The exercise:
Reproduce the lines of the entries below as a numbered list, from the line with "Screen dimensions: 477x372" to the line with "I will pos(33,43).", omitting any blank lines.

## begin Task data

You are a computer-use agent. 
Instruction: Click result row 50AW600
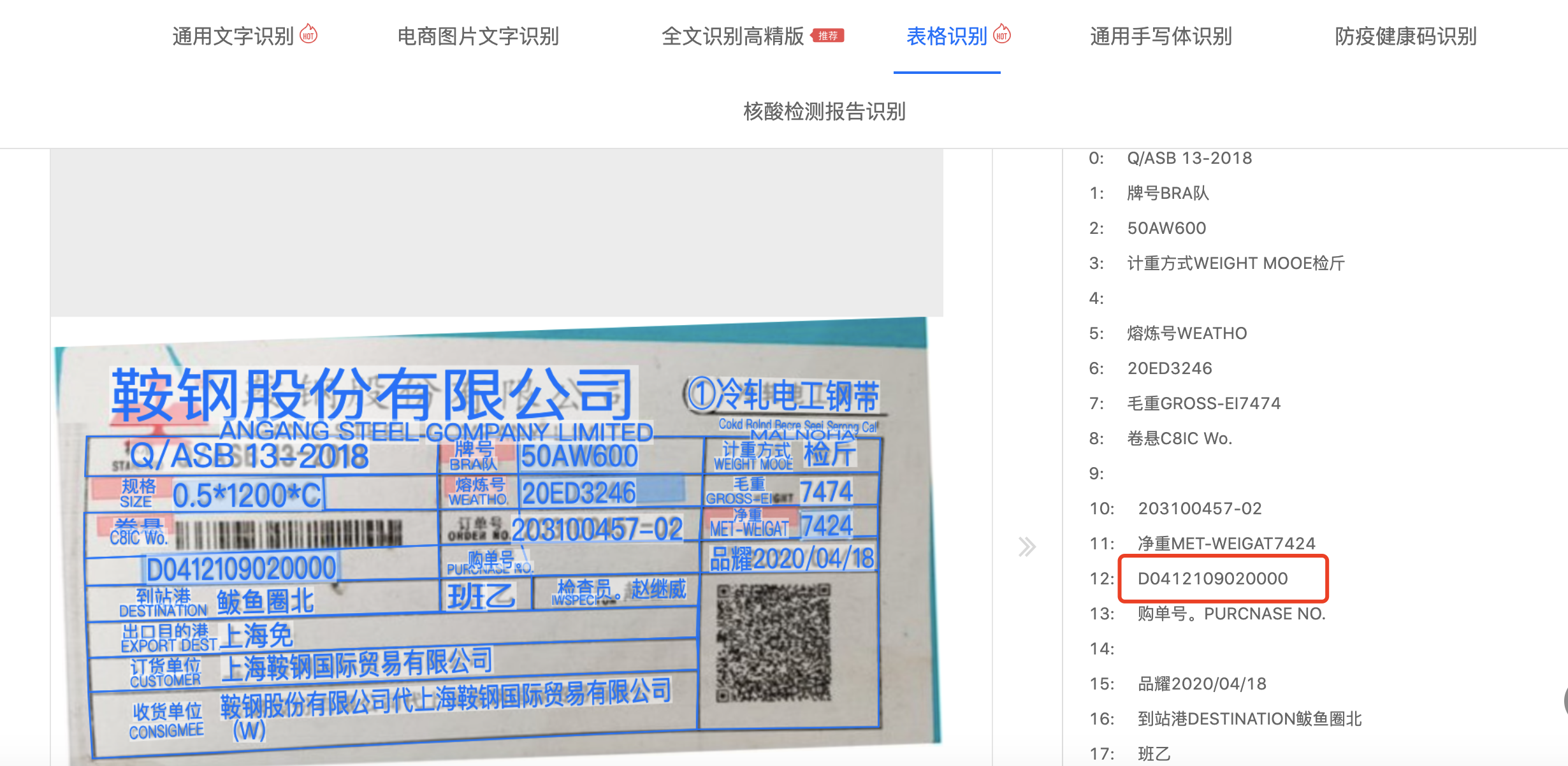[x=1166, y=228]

## end Task data
## begin Task data

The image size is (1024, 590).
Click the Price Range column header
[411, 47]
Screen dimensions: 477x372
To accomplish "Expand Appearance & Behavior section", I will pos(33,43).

## end Task data
## begin Task data

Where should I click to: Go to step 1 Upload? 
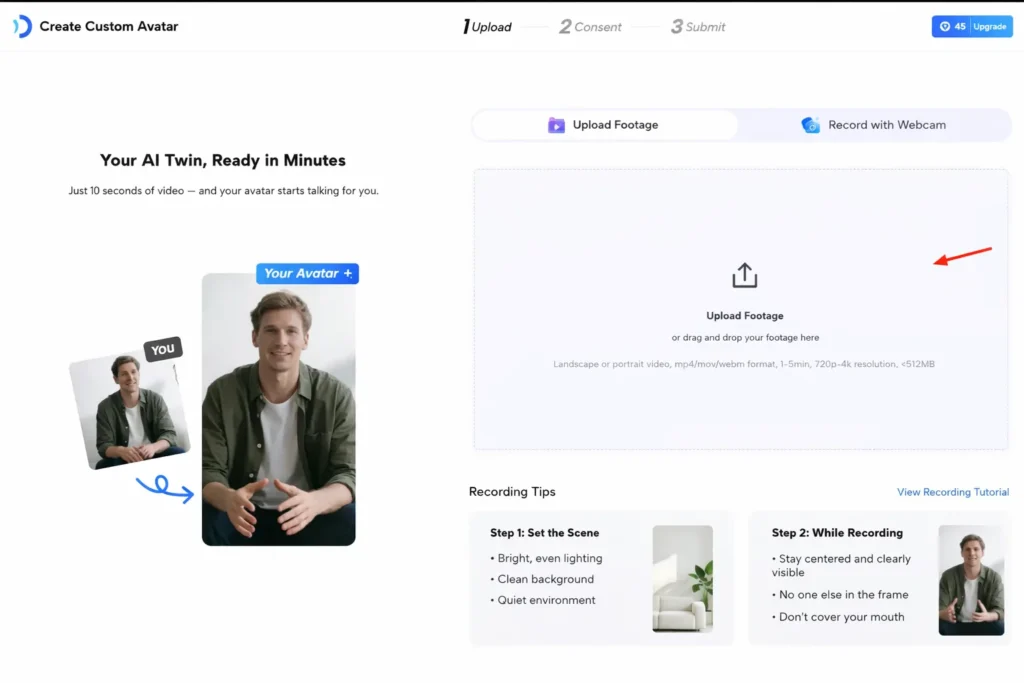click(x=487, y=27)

## end Task data

Solution:
1. Screen dimensions: 477x372
2. To accomplish "Expand Appearance & Behavior section", I will pos(33,43).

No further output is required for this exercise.